I might see you there !!!!!!!!!!,,


----------



## roddy (Dec 25, 2008)

OK,, Thurs 6.30 it be,, ( straight from work !! :? )


----------



## weebeasttie (Jan 3, 2011)

That's good for me see you guys there :wink:


----------



## V6RUL (May 28, 2009)

[smiley=bigcry.gif]


----------



## roddy (Dec 25, 2008)

I intend , circumstance permiting , to be there,,, maybe 15 mins late, maybe have to come from mogiemoss road


----------



## roddy (Dec 25, 2008)

ok,, nice chat tonite,,, hey you guys know how to push a car !!!! :wink:


----------



## weebeasttie (Jan 3, 2011)

Good to catch up with you guys again, where to i send the bill to for the push :lol:


----------



## missile (Jul 18, 2011)

Good to meet and chat.

You find out who your friends are ................... when you have a flat battery :roll:


----------



## roddy (Dec 25, 2008)

thanks boys,, just found out a friend in Abz has bot himself a TT so there might be two welders at the next meeting . :roll:


----------



## roddy (Dec 25, 2008)

V6RUL said:


> Home at the mo and Flotta next week.. [smiley=bigcry.gif]
> Steve


are you still up there,, I am on a job in Kirkwall


----------



## Sporty tt (Jan 19, 2012)

Oohps missed it again...!!!

William


----------



## missile (Jul 18, 2011)

William, you can edit your post so that you will receive notification when a new post is made on this thread.


----------



## missile (Jul 18, 2011)

Roddy / Steve et al,

Reg has suggested a meeting tomorrow Thursday 18.00 at Gillies Lair. Short notice but hope you can make it? [smiley=gossip.gif]


----------



## roddy (Dec 25, 2008)

thank mate but ( as per PM ) I doubt if I will have my brakes fixed by tomo but if I have then I will be there,,,,,ta R


----------



## V6RUL (May 28, 2009)

Offshore.. [smiley=bigcry.gif] 
Steve


----------



## roddy (Dec 25, 2008)

Missile,,, re your q about brakes,, do you realize just how difficult it is to get a new Votek bumper !!! ( caliper due in today noon , then got to paint it and fit tomo morn,, prob manage that )


----------



## roddy (Dec 25, 2008)

well caliper painted fitted and bled just to have shower and head throo to AB,, then realized today is Friday !!! fook me ,, where do the days go,, I know time seems to fly these days,, but missing a whole day !! WTK


----------



## MO-TT (Feb 20, 2014)

[No message]


----------



## V6RUL (May 28, 2009)

I could do Gillies Lair tomoz from 7pm
Steve


----------



## Sporty tt (Jan 19, 2012)

Hi 
I am ok for tonight 

William


----------



## V6RUL (May 28, 2009)

Wonder if Missile and Roddy are available...
Steve


----------



## missile (Jul 18, 2011)

Hi Steve,

I could make it. I shall ask Reg, but I think he may be offshore? I don't have phone number for Roddy.

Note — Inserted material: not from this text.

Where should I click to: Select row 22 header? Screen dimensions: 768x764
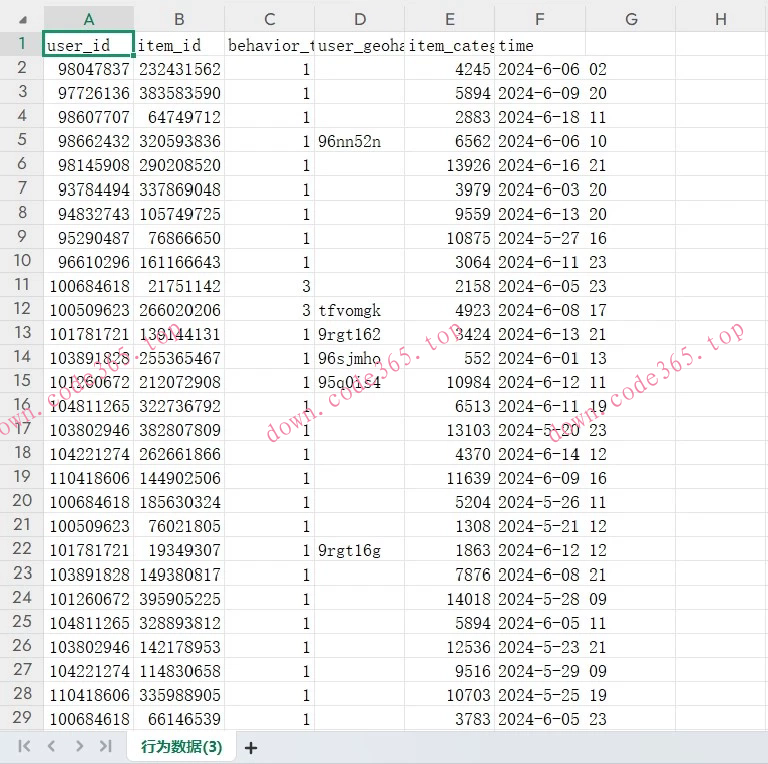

See you guys tonight at 7.00pm. :idea:

Best Regards, Bob.


----------



## V6RUL (May 28, 2009)

ok, im in.
Steve


----------



## roddy (Dec 25, 2008)

hey !!!!!!!! that's not fair,, I could have been there after work but didn't know !!!


----------



## V6RUL (May 28, 2009)

Poor Roddy, Bob bought all the beer and paid for food, what a guy.
Maybe a run out next time..
Steve


----------



## roddy (Dec 25, 2008)

HUH !!!!!!!!! don't believe you !! :lol:


----------



## missile (Jul 18, 2011)

It's true honest and it's your turn next!!!!!!!! :idea:

Nice to meet William and sorry MO6542 did not make it [smiley=gossip.gif]

You missed a good night. We started off discussing the merits of a bi-turbo for Steve's rocket, then moved on to discuss options for world peace.


----------



## V6RUL (May 28, 2009)

Nice to meet William and see his orange pocket rocket and a beaut Misano QS.
Hopefully a run out next time with the lighter nights.
Steve


----------



## roddy (Dec 25, 2008)

missile said:


> It's true honest and it's your turn next!!!!!!!! :idea:
> 
> Nice to meet William and sorry MO6542 did not make it [smiley=gossip.gif]
> 
> You missed a good night. We started off discussing the merits of a bi-turbo for Steve's rocket, then moved on to discuss options for world peace.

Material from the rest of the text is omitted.